Sunday, June 24, 2007

Postponement

On my life.
So many dreams I have and each one is postponed. It feels odd to believe that I am actually going in the right direction with anything in my life right now as each thing I attempt gets put on hold. As though I need more time to think it through and so the time is given to me unexpectedly. If that were true, that I was to walk away from each thing I am heading towards right now, I don't understand. It doesn't feel right. And the more I think about it the more sure I am that I am not to do so. That I am to push through all that is holding me back. In the past I have been given these "signs" and followed them. When things would get in the way I would decide that it must not be for me. But I can't do that this time. Even if I want to (which I do when there are brick walls, walking away is so much easier). I have to push through, trust that God will open the doors just as it seems He is closing them right now.

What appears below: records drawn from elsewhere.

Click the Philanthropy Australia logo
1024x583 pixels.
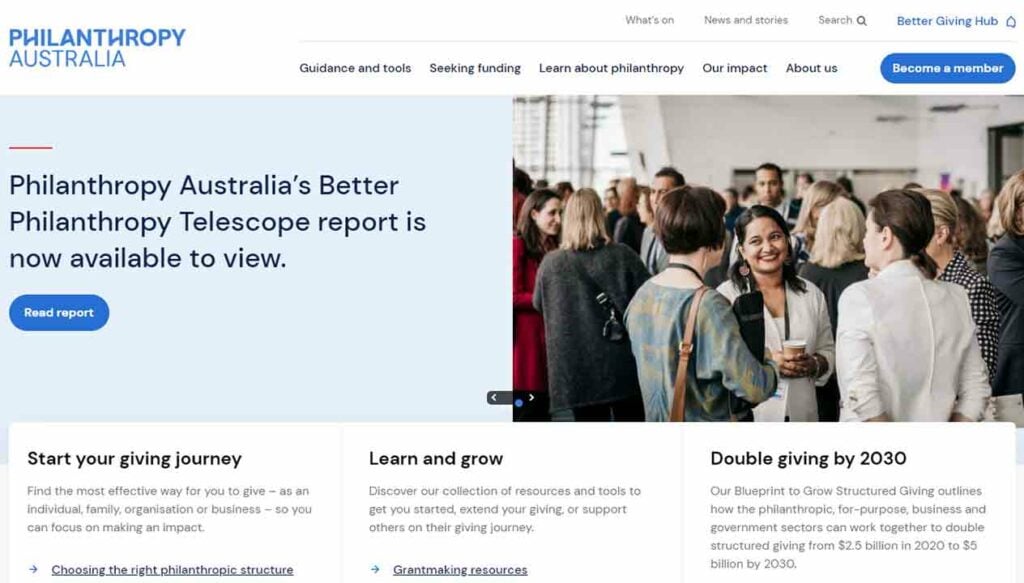[97, 48]
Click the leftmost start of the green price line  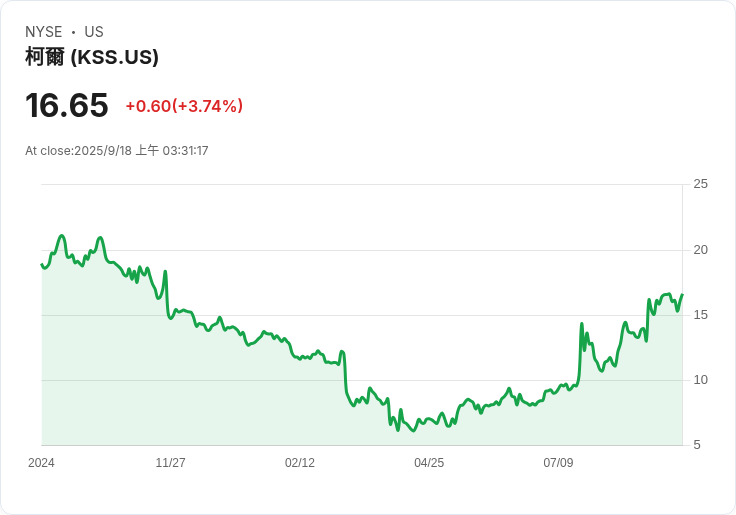point(42,265)
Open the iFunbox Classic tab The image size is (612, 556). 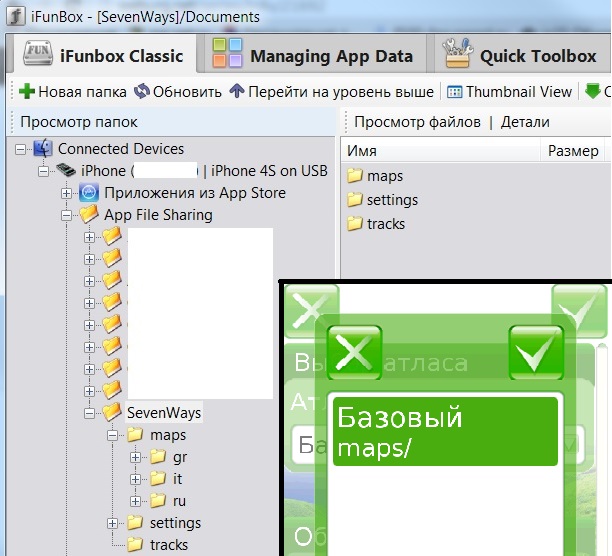point(104,55)
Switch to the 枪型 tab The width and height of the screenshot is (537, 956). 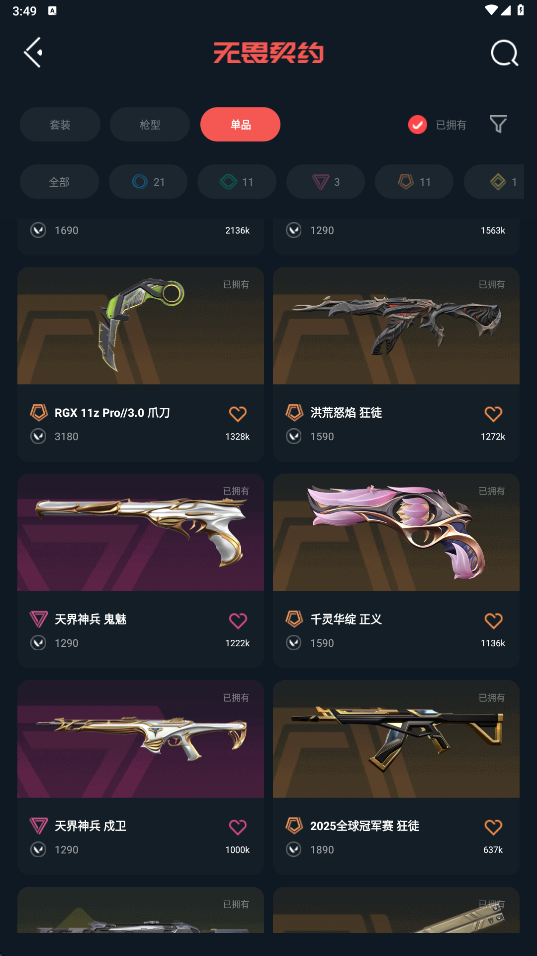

Ask, and it will be given to you; seek, and you will find; knock, and it will be opened to you. Mth.7:7

There fore I say to you, do not worry about your life, what you will eat or what you will drink; nor about your body, what you will put on. Is not life more than food and the body more than clothing?....
Consider the lilies of the field, how they grow : they neither toil nor spin; and yet I say to you that even Solomon in all is glory was not arrayed like one of these.
Mth. 6:25&28-29

I may not be worrying about my cloths (as I have enough and i like them all) but my worries are similar in that they have to do with my well being. I worry about my heart and soul alot more then my outer appearance and I am not to think on what I will wear, then why am I to so strongly concern myself with what my life will consist of. God knows my deepest desires and longs to see me fulfilling His porpoise. So what is to stop me. I must trust in God alone and lean not on my own understanding. Which at this time is a good idea as I do not understand.